(Information Opens)

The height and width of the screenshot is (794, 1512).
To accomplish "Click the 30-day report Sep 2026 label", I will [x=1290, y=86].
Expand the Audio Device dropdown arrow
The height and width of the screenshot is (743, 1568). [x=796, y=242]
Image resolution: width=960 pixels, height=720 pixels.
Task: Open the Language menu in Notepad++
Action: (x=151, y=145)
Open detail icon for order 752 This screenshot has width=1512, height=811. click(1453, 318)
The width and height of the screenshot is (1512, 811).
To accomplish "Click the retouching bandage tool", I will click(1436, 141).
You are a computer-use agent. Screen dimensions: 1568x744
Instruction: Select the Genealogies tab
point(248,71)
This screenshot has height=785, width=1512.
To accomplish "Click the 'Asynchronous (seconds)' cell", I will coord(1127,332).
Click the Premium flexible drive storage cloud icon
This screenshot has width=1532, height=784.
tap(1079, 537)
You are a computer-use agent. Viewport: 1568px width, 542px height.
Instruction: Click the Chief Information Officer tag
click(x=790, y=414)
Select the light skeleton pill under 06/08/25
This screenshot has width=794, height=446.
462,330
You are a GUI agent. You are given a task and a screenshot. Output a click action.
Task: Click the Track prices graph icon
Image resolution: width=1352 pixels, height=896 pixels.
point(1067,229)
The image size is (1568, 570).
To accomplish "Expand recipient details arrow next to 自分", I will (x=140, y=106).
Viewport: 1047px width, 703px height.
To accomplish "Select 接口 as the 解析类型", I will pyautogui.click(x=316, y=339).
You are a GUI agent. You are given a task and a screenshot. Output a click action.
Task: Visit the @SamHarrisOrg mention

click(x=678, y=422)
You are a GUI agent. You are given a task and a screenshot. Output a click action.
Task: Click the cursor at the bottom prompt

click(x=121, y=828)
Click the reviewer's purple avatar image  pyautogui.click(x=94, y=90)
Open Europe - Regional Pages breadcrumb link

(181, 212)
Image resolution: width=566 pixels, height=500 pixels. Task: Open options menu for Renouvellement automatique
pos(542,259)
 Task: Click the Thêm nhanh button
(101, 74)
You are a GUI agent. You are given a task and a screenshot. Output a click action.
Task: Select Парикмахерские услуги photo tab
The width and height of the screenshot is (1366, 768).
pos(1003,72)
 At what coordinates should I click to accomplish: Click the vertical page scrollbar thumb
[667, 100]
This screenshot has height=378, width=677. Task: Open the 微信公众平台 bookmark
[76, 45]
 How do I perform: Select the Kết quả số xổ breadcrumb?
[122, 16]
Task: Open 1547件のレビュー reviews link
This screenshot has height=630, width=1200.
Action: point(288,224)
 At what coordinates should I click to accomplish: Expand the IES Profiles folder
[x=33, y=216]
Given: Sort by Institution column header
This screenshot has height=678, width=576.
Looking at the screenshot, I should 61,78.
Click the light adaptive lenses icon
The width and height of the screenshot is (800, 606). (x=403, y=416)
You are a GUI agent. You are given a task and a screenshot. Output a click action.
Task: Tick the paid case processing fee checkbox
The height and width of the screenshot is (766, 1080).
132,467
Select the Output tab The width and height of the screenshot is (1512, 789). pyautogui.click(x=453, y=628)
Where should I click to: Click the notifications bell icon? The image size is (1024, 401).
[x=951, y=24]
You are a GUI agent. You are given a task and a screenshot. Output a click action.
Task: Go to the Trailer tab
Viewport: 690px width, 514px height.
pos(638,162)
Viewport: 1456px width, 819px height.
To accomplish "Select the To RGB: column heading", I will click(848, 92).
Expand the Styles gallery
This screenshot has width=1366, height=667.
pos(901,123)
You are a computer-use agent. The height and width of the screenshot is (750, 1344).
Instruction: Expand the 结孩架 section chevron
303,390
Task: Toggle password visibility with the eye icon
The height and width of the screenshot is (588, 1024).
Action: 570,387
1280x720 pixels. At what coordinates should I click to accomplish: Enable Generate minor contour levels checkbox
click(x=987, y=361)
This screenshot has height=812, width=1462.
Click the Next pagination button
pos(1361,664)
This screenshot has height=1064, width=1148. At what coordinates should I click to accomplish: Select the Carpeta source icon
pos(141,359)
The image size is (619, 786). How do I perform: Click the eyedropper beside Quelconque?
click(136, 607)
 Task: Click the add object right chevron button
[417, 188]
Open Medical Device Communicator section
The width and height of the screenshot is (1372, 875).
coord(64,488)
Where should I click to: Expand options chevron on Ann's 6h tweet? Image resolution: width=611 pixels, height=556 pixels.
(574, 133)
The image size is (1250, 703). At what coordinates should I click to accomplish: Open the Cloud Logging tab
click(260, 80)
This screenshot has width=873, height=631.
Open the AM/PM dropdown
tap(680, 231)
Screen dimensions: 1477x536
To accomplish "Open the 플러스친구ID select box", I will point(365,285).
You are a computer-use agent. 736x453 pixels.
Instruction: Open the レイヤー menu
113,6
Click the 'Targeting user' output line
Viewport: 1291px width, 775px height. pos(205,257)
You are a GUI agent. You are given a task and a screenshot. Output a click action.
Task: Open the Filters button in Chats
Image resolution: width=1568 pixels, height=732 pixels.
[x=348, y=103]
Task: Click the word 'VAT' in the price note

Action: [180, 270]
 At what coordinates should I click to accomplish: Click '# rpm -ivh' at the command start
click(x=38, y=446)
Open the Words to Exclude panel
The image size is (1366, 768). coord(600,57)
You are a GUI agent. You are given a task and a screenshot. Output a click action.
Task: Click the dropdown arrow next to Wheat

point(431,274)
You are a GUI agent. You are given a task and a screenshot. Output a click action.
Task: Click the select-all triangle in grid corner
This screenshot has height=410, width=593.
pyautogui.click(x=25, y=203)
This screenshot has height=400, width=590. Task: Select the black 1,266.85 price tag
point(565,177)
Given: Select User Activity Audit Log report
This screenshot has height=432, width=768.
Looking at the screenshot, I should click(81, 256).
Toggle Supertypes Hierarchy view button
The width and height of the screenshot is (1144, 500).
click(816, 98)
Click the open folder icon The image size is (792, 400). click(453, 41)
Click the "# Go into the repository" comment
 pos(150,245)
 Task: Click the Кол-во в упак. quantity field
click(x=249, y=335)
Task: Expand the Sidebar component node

(Information Closes)

Each line of the data that includes "report" should be copied.

To accomplish "Click the 30-day report Sep 2026 label", I will [x=1290, y=86].
Given: Select User Activity Audit Log report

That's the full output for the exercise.